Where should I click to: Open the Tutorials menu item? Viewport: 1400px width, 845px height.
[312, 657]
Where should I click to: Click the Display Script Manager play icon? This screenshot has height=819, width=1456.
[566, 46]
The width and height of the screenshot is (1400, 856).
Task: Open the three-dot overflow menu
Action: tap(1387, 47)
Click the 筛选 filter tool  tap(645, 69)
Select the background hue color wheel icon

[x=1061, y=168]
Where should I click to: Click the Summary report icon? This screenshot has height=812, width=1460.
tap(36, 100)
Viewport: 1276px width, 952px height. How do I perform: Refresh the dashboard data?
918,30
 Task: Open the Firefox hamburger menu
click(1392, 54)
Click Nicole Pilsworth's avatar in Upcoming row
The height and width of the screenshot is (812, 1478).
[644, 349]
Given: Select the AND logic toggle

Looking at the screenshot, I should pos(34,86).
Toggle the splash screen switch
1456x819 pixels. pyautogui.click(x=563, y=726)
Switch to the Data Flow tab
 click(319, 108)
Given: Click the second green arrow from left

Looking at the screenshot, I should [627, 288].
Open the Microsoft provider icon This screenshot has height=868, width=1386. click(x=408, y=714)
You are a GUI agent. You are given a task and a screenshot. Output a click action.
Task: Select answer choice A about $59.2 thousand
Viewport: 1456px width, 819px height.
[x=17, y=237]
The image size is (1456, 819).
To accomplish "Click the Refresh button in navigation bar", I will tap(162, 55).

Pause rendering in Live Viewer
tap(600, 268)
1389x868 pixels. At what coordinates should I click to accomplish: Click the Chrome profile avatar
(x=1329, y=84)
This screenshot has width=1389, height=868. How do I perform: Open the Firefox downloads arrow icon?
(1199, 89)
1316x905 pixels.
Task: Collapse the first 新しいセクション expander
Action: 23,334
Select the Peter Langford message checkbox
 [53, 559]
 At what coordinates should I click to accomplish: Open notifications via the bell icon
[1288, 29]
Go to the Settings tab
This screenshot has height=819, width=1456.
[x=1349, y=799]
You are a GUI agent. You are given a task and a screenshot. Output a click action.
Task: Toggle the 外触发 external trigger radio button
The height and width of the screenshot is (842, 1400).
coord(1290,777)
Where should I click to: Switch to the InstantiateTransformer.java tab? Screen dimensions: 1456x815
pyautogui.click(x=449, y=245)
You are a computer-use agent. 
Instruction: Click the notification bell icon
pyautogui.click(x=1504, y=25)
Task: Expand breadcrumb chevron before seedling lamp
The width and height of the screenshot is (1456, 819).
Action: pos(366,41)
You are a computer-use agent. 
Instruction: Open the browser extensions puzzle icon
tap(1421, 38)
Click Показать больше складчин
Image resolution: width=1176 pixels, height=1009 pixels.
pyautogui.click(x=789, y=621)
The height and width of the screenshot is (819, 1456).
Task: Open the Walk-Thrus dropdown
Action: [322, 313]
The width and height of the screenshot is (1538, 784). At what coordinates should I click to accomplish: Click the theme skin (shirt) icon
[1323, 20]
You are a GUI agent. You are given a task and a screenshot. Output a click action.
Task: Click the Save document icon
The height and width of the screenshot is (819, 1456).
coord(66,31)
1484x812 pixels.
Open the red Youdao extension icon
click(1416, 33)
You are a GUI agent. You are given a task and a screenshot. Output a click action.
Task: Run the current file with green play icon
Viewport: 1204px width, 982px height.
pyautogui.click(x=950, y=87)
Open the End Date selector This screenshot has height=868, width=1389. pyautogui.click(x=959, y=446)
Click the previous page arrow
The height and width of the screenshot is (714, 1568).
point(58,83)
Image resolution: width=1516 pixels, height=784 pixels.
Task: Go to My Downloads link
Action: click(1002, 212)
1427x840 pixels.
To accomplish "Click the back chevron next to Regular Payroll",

------------------------------

**REQUIRED WORK:** Restate word for word the lines of the data above, starting at the line containing "Task: Open the Firefox hamburger menu" and ending at the line containing "Task: Toggle the", both included, and nothing more.

**COMPLETED EXERCISE:**
 Task: Open the Firefox hamburger menu
click(1392, 54)
Click Nicole Pilsworth's avatar in Upcoming row
The height and width of the screenshot is (812, 1478).
[644, 349]
Given: Select the AND logic toggle

Looking at the screenshot, I should pos(34,86).
Toggle the splash screen switch
1456x819 pixels. pyautogui.click(x=563, y=726)
Switch to the Data Flow tab
 click(319, 108)
Given: Click the second green arrow from left

Looking at the screenshot, I should [627, 288].
Open the Microsoft provider icon This screenshot has height=868, width=1386. click(x=408, y=714)
You are a GUI agent. You are given a task and a screenshot. Output a click action.
Task: Select answer choice A about $59.2 thousand
Viewport: 1456px width, 819px height.
[x=17, y=237]
The image size is (1456, 819).
To accomplish "Click the Refresh button in navigation bar", I will tap(162, 55).

Pause rendering in Live Viewer
tap(600, 268)
1389x868 pixels. At what coordinates should I click to accomplish: Click the Chrome profile avatar
(x=1329, y=84)
This screenshot has width=1389, height=868. How do I perform: Open the Firefox downloads arrow icon?
(1199, 89)
1316x905 pixels.
Task: Collapse the first 新しいセクション expander
Action: 23,334
Select the Peter Langford message checkbox
 [53, 559]
 At what coordinates should I click to accomplish: Open notifications via the bell icon
[1288, 29]
Go to the Settings tab
This screenshot has height=819, width=1456.
[x=1349, y=799]
You are a GUI agent. You are given a task and a screenshot. Output a click action.
Task: Toggle the 外触发 external trigger radio button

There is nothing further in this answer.